[[ Recorded data open ]]
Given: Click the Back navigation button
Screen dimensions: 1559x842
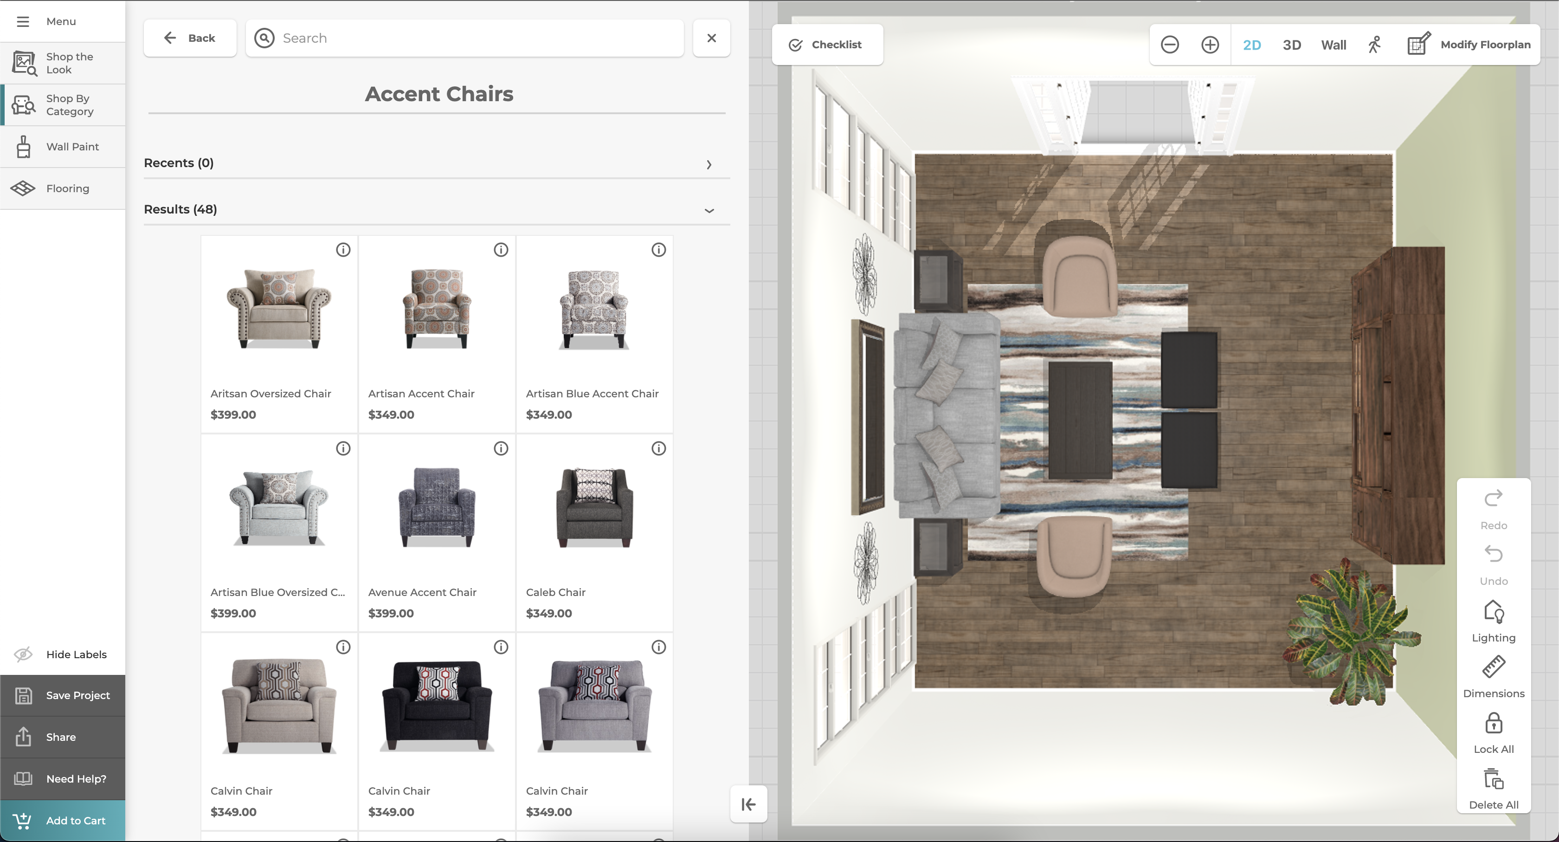Looking at the screenshot, I should coord(190,37).
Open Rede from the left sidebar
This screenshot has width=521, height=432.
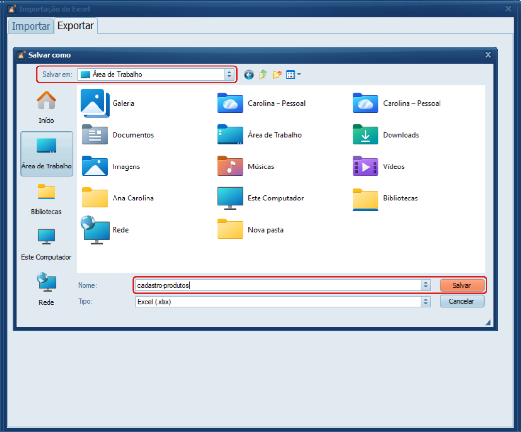coord(47,289)
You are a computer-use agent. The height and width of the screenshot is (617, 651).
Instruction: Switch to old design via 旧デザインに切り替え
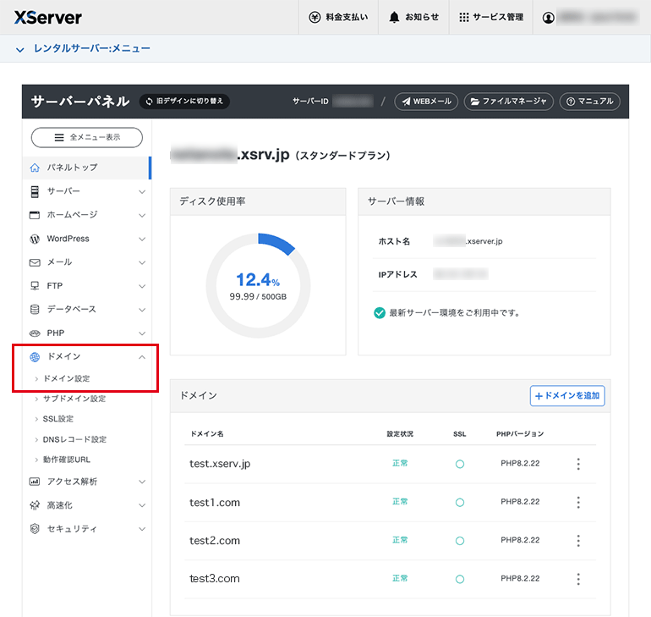[184, 102]
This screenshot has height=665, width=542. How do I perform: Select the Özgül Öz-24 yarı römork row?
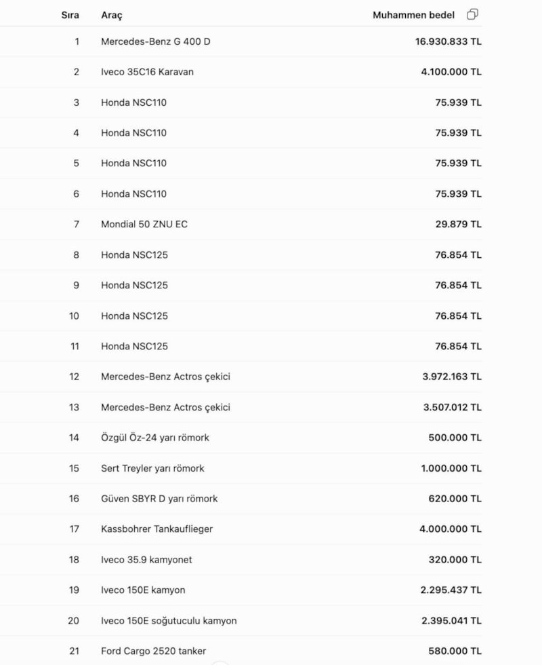[x=241, y=438]
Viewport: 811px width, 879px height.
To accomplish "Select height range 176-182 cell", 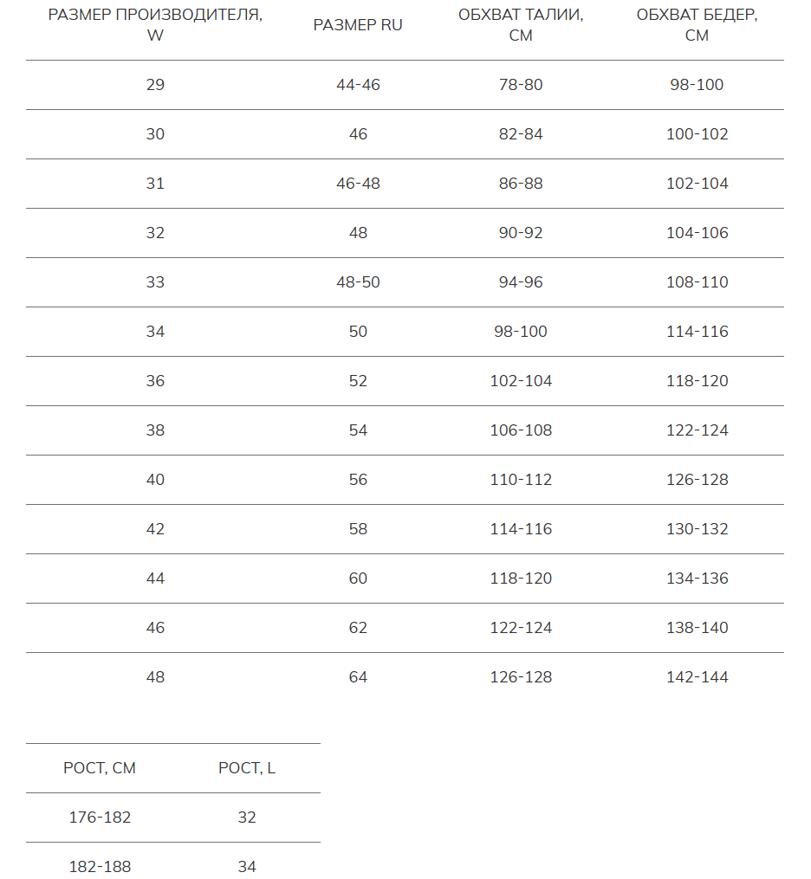I will pos(100,818).
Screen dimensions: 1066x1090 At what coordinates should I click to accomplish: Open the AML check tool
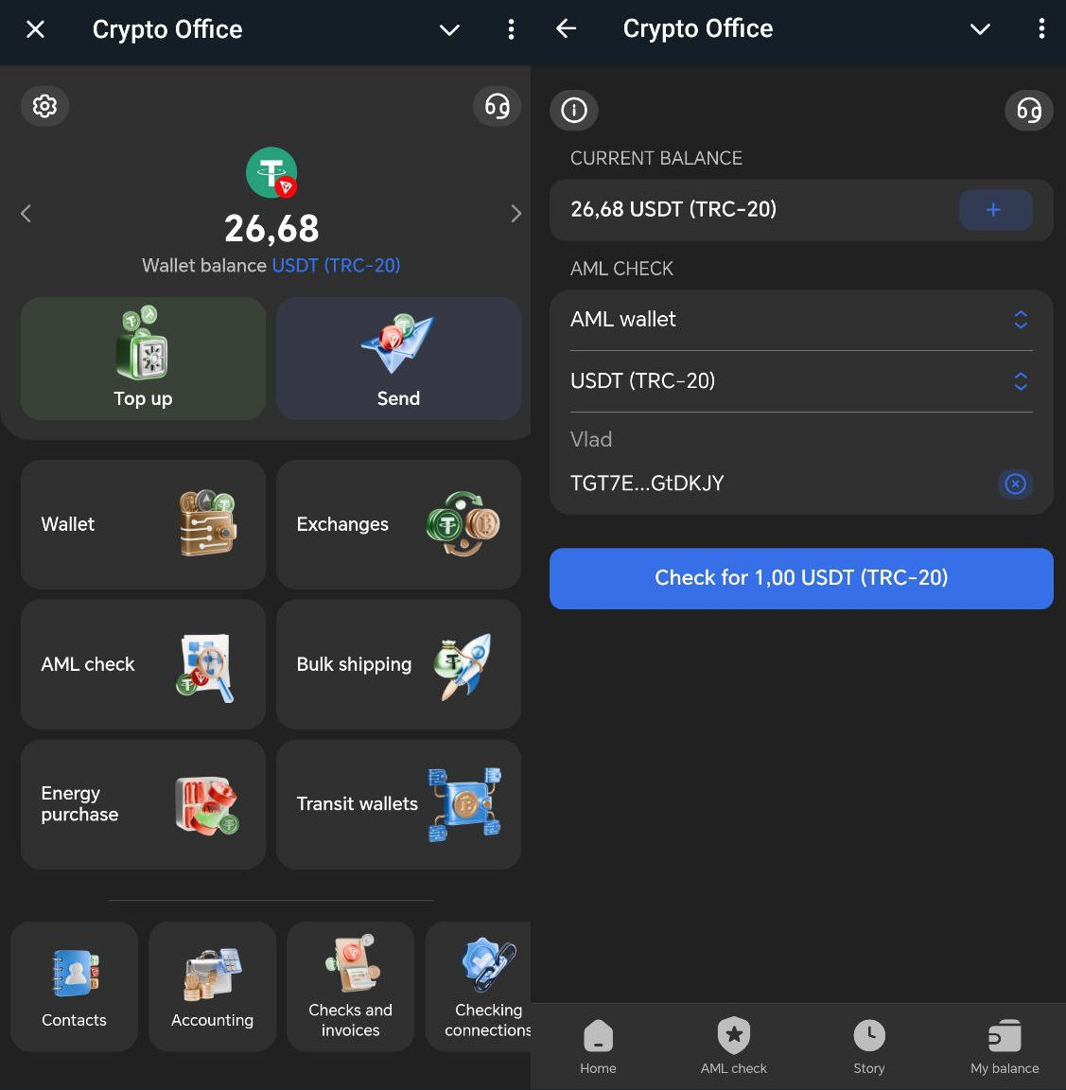(142, 664)
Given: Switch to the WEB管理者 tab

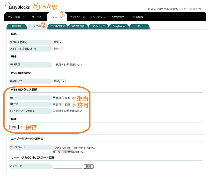Looking at the screenshot, I should click(x=78, y=26).
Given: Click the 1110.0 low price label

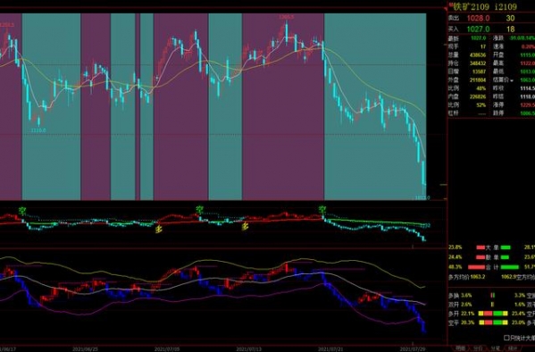Looking at the screenshot, I should [38, 130].
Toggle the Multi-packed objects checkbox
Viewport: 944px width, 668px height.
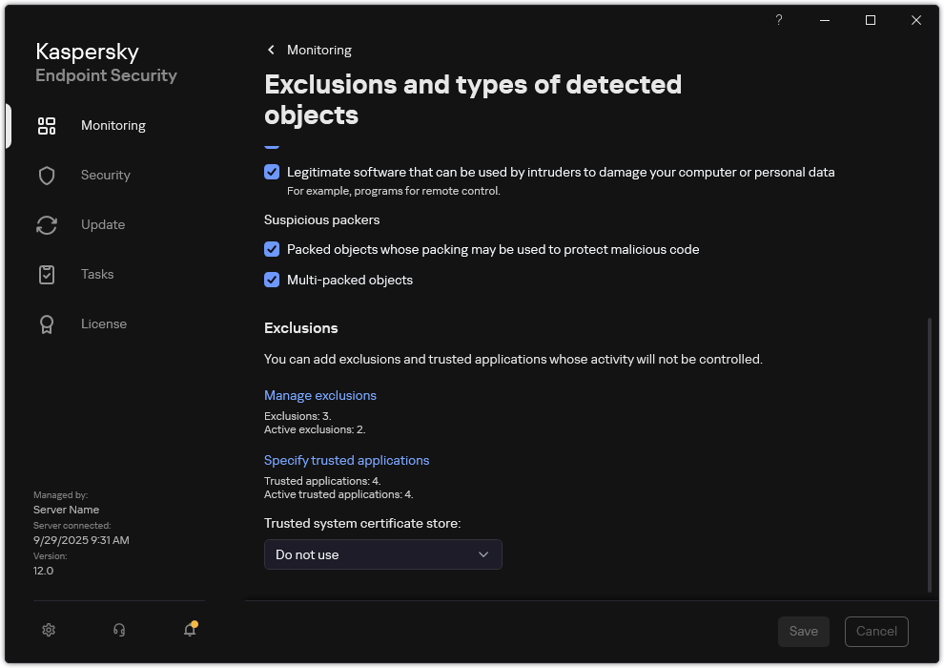(272, 280)
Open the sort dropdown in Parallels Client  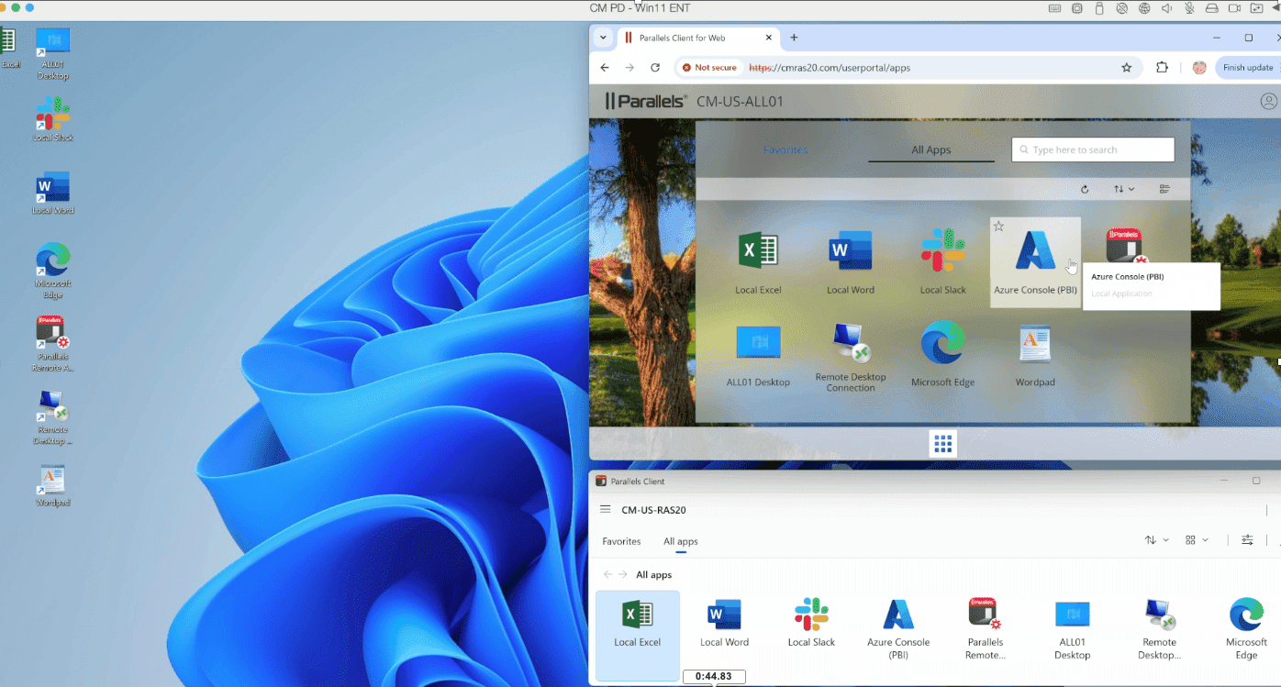pyautogui.click(x=1155, y=540)
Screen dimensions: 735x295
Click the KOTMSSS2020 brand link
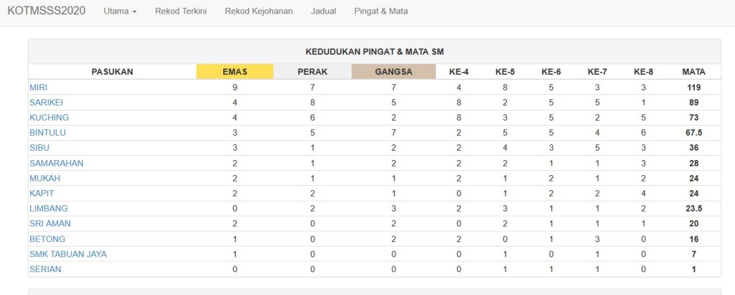point(46,11)
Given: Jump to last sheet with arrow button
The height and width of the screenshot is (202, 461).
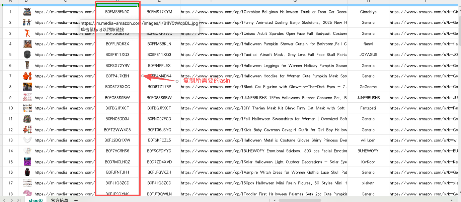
[[ Recorded data closed ]]
*Directions:* Find "button" in the data above. Report each line where it appears.

*Written reply:*
Given: Click the Back navigation button
Given: Jump to last sheet with arrow button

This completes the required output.